Advantages of repeated measures
Controls participant variables: Participants are kept the same as they take part in all conditions
Fewer participants, more economical
Weakness of repeated measures
Order effects: A participant gave the same test on a different occasion may do better due to practice (practice effects)
Demand characteristics: as participants are taking part in all conditions, they may guess the aim and change their behaviour
Ways of dealing with weakness, repeated measures
Practice effects: use two different equivelant tests
order effects: use counterbalancing, do A, B, B, A
Demand characteristics, deception (participants are not aware of the research aims) or a single blind design (they do not know which condition of the experiment they are recieving)
Independent measures design
Participants are placed in seperate (independant groups).
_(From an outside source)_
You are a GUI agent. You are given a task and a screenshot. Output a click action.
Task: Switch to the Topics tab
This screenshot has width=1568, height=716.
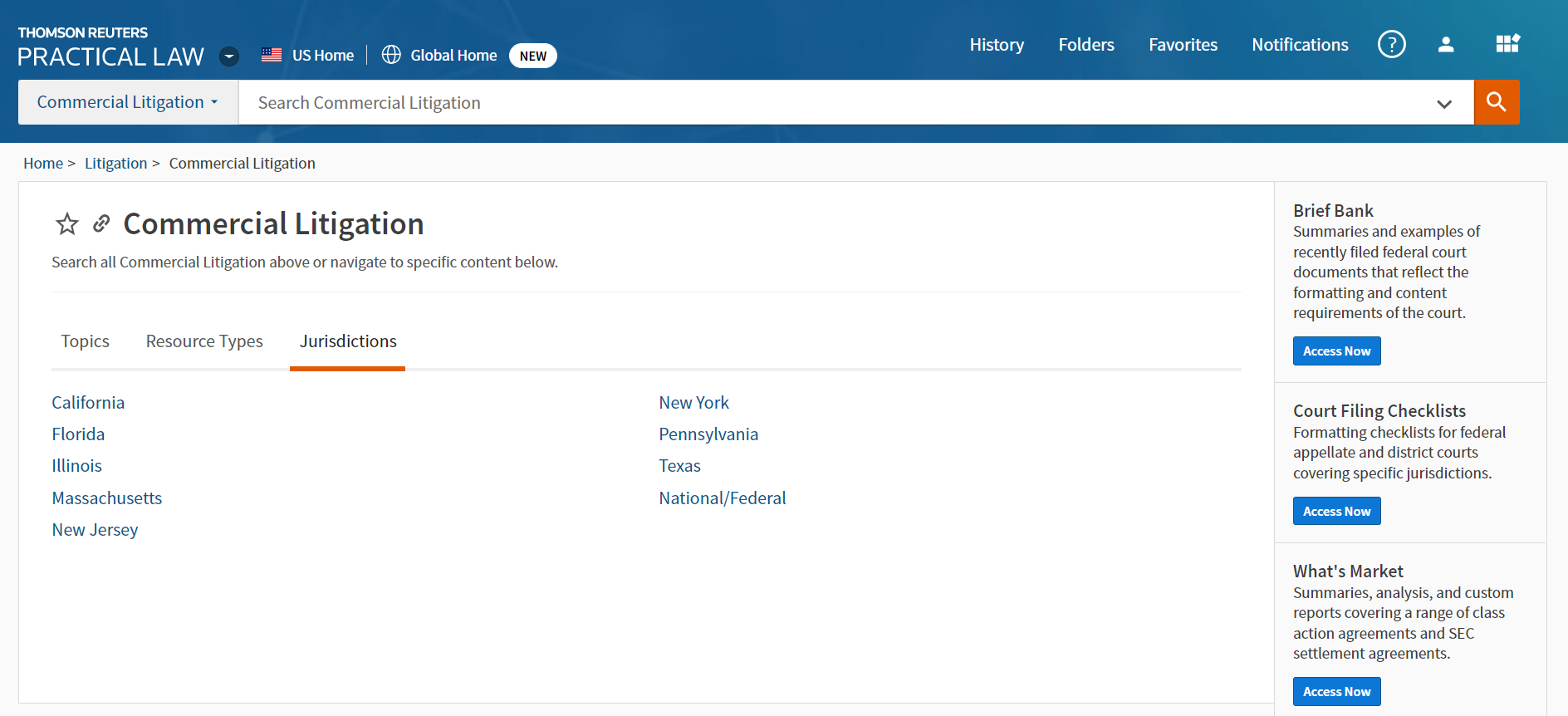point(85,341)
Each group only does one level of the IV.
eg. to test the effect of caffeine on memory, one group of parrticipants are given coffee, another group are not (IV) both groups have a list of words to recall
Advantages of independant measures
No order effects, participants only do one condition, performance less likely to improve due to practice or get worse due to boredom (boredom effect)
Demand characteristics: Less likely to occur, less likely to guess tue aims as theyre only taking part in one condition.
Weakness of independant measures
Participant variable differ between groups which can be confounding unless controlled
More participants needed, less economical
Ways of dealing with weakness, independant measures
Participant variables: participants randomly allocated into each group to evenly distrubute participant variables.
Can be done by putting a name into a hat
Matched pairs design
Similar to independant measures, but participants are matched on key characteristics (age, gender, intelligence) that may effect the outcome (DV)
Each member of the pair is then randomly allocated group A or B.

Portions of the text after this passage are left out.